Basilan road project nears completion
COTABATO CITY, Philippines - Roderick Furigay, who is a Christian, and his longtime Yakan friend, Juni Ilimin, both cannot forget how their childhood was made difficult by the absence of all weather roads in Basilan.
Furigay and Ilimin, both in their early 50s, are now the incumbent vice mayor of Lamitan City and the local government undersecretary of the Autonomous Region in Muslim Mindanao (ARMM), respectively.
“Life was so difficult in those days. It was the height then of the uprising by the Moro National Liberation Front and besides the security problems spawned by the conflict, we also did not have good roads in the six Basilan municipalities at that time,” said Furigay.
Furigay is a scion of a big Christian clan in Lamitan City, the new capital of Basilan.
Basilan, a component province of ARMM, has just been encircled with a concrete circumferential road straddling through most of its now 11 municipalities.
The thoroughfare shortened by 17 hours an overland orbit of the island’s southern, northern, western and eastern corners.
The road project, now 98 percent done, was started about three years ago as a foreign assisted initiative, which the national government sustained and completed using state funds.
Ilimin, a Muslim, said what is more consoling for them is the ongoing concreting of roads by the ARMM’s Department of Public Works and Highways, designed to link fishing and farming enclaves to the vaunted Basilan “ring road.”
“People from the coastal areas can easily bring their daily harvest of Marine products, such as deep-sea fishes and seashells to barangays along the circumferential road through these roads being built by the ARMM government,” Ilimin said.
Ilimin and Furigay both said they are grateful to ARMM Gov. Mujiv Hataman and his public works secretary, Engineer Don Mustapha Loong, for their hands-on involvement in the implementation of the regional government’s current road projects in Basilan.
“My constituents are just as grateful to these two ARMM officials. It was only during the time of President Benigno Aquino III and Gov. Hataman that so much infrastructure investments have been poured into Basilan,” Furigay said.
Among the ARMM’s ongoing flagship arterial infrastructure projects in Basilan are the 21.9-kilometer Lamitan City-Akbar-Mohammad Ajul road (P388.6 million), the 22-kilometer Tipo-Tipo-Albarka road (P356 million) and the 32-kilometer Lantawan-Isabela City road (P525 million).
Loong said the projects are being implemented in utmost transparency, keeping with Hataman’s policy of accountability in handling the ARMM’s yearly infrastructure subsidy.
The three road projects will interconnect dozens of isolated barangays in the recipient towns and cities, according to Loong.
The recent interconnection of isolated barangays in Basilan as a result of the ARMM’s road projects have ushered in the reconciliation of many feuding clans that kept arsenals of high-powered firearms both as status symbol and as protection from adversaries.
Ilimin had facilitated, with the help of local officials and local commanders of the Moro Islamic Liberation Front (MILF), the reconciliation of five feuding groups in the province in recent months.
Hataman, Col.

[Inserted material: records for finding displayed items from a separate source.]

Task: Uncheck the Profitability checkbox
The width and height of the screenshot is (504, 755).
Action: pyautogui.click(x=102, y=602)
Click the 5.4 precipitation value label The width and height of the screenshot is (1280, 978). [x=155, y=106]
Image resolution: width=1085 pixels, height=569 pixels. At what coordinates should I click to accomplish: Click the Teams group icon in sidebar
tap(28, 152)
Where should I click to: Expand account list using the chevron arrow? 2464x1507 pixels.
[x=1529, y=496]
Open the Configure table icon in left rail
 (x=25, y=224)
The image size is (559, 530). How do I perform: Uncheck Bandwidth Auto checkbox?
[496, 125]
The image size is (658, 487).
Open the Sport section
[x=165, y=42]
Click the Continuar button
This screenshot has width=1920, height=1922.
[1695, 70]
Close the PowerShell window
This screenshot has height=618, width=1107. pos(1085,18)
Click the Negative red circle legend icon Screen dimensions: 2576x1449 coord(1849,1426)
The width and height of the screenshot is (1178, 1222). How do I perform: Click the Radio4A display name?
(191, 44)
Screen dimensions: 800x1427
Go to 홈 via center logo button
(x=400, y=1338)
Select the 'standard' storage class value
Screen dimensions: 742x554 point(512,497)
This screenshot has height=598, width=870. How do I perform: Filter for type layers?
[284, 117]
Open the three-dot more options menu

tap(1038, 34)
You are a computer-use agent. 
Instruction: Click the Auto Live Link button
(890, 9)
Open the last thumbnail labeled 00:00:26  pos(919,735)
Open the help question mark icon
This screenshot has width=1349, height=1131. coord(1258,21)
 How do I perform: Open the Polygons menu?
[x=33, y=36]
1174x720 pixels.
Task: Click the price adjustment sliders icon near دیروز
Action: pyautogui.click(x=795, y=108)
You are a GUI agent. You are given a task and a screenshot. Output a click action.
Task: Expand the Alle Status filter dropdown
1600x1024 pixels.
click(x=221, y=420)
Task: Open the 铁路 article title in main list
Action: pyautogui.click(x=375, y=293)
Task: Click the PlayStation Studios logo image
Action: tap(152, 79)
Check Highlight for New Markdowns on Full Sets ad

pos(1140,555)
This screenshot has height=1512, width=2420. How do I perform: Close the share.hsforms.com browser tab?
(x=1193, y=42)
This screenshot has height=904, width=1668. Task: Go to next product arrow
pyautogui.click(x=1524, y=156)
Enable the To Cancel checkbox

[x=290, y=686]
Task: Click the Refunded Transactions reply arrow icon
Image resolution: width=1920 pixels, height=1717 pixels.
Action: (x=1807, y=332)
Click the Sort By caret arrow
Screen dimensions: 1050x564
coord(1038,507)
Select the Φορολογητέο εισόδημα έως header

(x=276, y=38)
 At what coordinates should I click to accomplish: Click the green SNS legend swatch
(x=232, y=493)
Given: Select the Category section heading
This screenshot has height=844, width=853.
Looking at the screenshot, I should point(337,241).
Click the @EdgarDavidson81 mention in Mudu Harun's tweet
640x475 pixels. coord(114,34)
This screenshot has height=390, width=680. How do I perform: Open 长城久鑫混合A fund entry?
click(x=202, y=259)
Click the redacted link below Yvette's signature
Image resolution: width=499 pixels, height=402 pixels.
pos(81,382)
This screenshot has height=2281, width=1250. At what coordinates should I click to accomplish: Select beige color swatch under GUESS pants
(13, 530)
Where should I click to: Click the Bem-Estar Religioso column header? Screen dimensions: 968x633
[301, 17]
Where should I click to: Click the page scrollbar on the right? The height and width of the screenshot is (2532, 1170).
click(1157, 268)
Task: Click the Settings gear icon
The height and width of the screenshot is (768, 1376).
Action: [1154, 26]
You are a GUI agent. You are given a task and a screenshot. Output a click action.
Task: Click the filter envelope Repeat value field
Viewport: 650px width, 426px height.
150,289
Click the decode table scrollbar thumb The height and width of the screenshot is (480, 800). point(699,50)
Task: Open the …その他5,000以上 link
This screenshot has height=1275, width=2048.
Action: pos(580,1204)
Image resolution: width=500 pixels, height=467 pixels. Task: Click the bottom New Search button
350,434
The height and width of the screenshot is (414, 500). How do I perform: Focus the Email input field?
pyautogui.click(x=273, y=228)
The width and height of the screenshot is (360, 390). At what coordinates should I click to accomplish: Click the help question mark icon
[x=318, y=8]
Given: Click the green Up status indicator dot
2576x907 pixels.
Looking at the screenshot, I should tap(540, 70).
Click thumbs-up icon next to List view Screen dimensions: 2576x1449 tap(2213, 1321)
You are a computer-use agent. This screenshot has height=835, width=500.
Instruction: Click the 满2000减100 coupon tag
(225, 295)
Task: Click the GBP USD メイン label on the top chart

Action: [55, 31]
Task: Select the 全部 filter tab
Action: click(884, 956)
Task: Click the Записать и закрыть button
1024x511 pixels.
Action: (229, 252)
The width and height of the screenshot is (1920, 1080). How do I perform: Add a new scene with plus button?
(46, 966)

Rolando Joselito Bautista of the Army’s 104th Brigade, Superintendent Oscar Nantes of the Basilan provincial police, and senior MILF commanders had also brokered the settlement of six bloody clan wars in the island province in the past two months.
“There is no other recourse but forge peace now among them to enjoy the socio-economic dividends spurred by these road projects,” said Hadja Nuring Jamaldin, assistant division superintendent for Basilan public schools.
Like Furigay and Ilimin, Jamaldin, who is also a Yakan from Sumisip town, had experienced uneasy long travels to Basilan’s old capital, Isabela, now a chartered city, via bumpy roads that were almost impassable during rainy days.
“Now the travel time from Lamitan City, the capital of Basilan, to my hometown is only about 40 minutes, from what used to be three hours of travel in previous decades,” Jamaldin said.
Jamaldin said the ARMM road projects also gave children in far-flung areas easy access to public schools.
“All of these security problems in Basilan will be gone as a consequence of having good roads, good markets and more school buildings in the province. It is poverty and underdevelopment that creates security problems in far-flung areas here,” Jamaldin said.